* [WHAT YOU ARE ASKED TO DO]: From the entries that follow, copy exactly the lines beginning at the line holding "Switch to the Settings tab" and continuing through the line holding "Given: Uncheck the".

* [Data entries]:
=== Begin Enclosure ===

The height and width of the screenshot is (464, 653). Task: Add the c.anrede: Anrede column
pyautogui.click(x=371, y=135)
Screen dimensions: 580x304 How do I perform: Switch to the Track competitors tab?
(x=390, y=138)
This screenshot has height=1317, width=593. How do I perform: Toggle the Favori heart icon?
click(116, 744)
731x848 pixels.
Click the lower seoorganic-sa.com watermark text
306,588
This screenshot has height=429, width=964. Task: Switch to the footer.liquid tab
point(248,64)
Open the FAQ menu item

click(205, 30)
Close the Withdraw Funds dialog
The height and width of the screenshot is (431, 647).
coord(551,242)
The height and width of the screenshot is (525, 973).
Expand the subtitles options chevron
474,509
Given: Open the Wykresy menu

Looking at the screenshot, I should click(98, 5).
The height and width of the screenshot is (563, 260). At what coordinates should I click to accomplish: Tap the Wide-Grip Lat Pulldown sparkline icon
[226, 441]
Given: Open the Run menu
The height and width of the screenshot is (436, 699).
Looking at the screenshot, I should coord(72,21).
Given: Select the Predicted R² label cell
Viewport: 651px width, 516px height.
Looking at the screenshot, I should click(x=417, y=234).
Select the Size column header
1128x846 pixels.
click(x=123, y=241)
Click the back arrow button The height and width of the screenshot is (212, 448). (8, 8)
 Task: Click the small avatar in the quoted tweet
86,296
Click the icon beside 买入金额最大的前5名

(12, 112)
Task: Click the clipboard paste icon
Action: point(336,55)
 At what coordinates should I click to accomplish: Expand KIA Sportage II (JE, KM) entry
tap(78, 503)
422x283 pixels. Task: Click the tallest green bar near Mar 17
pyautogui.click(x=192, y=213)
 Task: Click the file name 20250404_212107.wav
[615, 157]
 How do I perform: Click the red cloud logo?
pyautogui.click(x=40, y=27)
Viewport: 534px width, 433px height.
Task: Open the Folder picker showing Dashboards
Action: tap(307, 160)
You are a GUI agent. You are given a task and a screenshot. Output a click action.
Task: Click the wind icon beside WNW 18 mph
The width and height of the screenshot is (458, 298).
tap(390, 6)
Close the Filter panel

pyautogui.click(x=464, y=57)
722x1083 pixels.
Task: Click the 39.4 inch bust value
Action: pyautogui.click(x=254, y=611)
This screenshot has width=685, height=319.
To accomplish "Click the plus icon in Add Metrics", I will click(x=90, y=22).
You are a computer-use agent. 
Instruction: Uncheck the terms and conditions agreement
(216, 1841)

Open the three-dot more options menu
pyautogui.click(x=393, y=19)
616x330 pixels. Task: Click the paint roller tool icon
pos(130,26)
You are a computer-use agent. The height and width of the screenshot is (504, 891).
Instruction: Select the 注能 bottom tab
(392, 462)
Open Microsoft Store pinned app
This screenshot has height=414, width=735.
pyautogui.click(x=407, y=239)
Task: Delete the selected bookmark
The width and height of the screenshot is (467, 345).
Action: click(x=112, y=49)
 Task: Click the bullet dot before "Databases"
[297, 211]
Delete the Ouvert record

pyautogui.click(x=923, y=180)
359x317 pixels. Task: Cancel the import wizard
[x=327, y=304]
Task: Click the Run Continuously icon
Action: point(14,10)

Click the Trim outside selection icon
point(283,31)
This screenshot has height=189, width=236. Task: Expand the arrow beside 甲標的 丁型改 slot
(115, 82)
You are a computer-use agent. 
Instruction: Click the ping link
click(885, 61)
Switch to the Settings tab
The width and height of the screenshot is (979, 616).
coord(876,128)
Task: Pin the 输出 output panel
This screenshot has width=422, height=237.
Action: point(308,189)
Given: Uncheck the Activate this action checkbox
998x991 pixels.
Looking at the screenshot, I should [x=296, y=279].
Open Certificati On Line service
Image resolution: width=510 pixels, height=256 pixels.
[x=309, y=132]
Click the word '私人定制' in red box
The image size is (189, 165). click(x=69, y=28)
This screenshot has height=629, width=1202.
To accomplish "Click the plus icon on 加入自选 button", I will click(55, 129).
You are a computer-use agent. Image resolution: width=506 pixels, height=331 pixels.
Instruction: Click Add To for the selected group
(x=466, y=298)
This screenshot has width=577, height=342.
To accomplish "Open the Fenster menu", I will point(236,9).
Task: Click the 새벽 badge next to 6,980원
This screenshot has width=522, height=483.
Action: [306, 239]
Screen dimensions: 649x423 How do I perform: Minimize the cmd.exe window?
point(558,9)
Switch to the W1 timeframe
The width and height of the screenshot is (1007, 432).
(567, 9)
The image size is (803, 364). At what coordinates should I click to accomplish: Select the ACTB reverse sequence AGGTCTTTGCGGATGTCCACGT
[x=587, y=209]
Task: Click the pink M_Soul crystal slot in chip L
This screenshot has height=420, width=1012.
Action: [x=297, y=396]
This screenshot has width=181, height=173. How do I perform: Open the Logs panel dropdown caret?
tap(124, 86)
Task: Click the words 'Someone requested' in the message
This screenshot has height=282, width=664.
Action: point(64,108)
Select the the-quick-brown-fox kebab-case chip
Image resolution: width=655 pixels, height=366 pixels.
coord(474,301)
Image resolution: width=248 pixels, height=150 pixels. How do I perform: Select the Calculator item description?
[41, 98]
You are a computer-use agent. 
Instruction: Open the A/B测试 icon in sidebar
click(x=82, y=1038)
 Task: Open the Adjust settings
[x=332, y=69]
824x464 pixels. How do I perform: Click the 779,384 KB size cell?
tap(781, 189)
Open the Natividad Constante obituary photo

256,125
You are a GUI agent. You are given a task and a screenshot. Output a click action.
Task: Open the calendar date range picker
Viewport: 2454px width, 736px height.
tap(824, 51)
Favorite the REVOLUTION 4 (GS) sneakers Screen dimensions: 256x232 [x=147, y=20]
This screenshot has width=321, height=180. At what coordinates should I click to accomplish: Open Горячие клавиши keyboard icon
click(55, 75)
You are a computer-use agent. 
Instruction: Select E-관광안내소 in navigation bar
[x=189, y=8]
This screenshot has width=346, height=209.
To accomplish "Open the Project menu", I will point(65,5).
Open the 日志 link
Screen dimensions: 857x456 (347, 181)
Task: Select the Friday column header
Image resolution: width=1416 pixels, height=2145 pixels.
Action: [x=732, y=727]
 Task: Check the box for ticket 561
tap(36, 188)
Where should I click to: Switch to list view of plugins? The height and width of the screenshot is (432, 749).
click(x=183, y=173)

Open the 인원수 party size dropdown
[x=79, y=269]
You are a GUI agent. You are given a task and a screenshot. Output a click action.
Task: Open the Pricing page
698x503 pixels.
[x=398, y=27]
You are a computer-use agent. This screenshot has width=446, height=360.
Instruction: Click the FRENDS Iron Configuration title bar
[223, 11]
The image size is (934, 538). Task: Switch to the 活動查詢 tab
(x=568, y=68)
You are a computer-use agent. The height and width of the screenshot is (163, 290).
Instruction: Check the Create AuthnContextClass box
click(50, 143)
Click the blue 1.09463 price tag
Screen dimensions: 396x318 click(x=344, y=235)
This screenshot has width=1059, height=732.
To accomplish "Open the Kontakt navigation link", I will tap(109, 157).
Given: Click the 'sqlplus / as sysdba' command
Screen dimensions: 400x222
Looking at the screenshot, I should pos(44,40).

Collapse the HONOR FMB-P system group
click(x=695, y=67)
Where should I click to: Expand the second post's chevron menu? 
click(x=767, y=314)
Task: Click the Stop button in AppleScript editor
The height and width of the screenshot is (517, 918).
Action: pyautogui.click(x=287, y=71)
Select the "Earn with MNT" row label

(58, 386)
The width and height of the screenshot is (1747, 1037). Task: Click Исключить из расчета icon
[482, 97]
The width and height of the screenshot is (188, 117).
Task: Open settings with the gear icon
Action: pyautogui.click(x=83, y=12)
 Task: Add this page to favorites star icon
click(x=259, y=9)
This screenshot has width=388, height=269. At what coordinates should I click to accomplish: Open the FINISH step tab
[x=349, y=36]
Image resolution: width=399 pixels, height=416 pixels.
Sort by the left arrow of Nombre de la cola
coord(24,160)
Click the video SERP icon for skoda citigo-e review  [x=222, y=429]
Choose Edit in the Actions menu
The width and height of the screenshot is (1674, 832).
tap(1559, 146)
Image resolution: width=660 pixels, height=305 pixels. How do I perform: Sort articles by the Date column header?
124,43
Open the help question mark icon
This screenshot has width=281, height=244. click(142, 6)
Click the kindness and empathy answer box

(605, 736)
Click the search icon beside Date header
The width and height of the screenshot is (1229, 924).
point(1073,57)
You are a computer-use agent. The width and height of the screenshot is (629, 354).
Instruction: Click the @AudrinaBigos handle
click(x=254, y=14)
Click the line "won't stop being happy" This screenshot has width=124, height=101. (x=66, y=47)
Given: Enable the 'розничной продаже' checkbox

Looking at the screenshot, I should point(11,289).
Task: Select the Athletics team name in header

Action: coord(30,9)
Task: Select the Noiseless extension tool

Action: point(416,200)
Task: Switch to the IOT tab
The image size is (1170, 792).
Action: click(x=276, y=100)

=== End Enclosure ===

* [OUTPUT FOR THIS TASK]:
Switch to the Settings tab
The width and height of the screenshot is (979, 616).
coord(876,128)
Task: Pin the 输出 output panel
This screenshot has width=422, height=237.
Action: point(308,189)
Given: Uncheck the Activate this action checkbox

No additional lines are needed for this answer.